Ha-Joon Chang: Cutting Red Tape and Taxes Won't Create Growth

My blog seems to have been temporarily taken over by the Ha-Joon Chang Fan Club. Maybe it’s because he’s one of the few liberal economists who can knock back conservatives quickly and simply. Here’s another one from an April piece in the Guardian, on why the theory that “wealthy people and corporations need to be given more incentives to invest and create jobs by making it easier for them to do business (deregulation) and to keep more of the income they generate through their businesses (tax cuts)” is wrong.

On taxes:

Those who think taxes are hindrances to business do not realise that taxes do not just take but also give resources to the potential investors.

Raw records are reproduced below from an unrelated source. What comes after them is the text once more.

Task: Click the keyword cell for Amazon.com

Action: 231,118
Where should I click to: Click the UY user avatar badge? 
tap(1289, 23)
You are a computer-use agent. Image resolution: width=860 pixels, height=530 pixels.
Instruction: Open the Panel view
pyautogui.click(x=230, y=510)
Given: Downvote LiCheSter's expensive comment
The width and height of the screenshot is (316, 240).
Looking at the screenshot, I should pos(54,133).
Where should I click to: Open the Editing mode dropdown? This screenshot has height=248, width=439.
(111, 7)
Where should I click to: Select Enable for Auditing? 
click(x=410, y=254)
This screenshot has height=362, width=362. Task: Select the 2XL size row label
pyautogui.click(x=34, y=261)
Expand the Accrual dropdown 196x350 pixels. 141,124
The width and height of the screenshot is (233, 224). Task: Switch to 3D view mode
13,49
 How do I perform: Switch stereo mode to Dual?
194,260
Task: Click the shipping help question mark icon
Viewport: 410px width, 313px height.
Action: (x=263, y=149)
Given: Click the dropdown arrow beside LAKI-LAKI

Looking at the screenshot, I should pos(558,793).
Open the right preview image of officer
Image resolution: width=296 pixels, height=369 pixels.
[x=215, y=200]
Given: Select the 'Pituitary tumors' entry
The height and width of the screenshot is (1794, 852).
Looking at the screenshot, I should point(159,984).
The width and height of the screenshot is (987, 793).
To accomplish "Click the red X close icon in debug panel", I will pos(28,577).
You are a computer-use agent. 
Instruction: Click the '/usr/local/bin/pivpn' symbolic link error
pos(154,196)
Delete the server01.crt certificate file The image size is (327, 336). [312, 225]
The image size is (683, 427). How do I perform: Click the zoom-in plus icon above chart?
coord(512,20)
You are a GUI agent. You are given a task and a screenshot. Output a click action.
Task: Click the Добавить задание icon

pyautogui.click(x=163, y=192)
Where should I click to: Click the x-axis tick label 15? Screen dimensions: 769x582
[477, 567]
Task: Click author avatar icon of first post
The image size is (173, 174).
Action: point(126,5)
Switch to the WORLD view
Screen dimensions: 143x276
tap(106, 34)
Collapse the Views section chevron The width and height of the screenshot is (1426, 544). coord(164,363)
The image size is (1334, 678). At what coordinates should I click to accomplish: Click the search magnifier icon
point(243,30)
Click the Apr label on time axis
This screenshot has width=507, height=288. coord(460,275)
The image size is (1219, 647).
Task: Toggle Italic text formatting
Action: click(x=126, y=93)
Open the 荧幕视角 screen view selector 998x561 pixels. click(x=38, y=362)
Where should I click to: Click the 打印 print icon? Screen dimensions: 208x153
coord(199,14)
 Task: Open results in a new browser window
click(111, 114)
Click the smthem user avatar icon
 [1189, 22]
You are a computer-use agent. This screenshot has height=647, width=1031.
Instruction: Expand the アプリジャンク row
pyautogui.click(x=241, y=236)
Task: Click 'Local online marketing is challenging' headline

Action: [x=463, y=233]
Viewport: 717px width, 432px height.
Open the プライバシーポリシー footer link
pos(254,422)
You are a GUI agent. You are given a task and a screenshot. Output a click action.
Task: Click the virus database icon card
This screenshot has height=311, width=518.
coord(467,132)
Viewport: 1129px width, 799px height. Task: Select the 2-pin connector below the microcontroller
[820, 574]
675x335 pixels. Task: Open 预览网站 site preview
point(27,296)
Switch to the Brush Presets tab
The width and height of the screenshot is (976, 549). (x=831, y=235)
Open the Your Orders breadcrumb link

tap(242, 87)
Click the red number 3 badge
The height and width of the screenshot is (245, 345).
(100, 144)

With taxes, the government can (and does) provide benefits that all businesses need but are unable to provide individually, except at prohibitive costs – infrastructure, skilled workers, basic research and development, export marketing (for smaller firms) and so on. The fact that “wealth creators” do not rush to open business in Jamaica, with its 5% top personal income tax rate, or Albania, with a 10% corporate tax rate, shows that the crucial question is how a government spends its taxes, not how much it taxes.

On regulations:

Would-be red tape cutters believe that the more regulations there are, the less investment there will be. However, regulation is only a minor factor in investment decisions. Things like growth prospects, technological progress, quality of labour force and infrastructure are far more important. The truth is that, if there is money to be made, businessmen will invest regardless of the level of regulations. This is why the 299 permits that were needed to open a factory in South Korea in the early 1990s did not prevent the country from investing 35% of its income and growing at 10% per year at the time.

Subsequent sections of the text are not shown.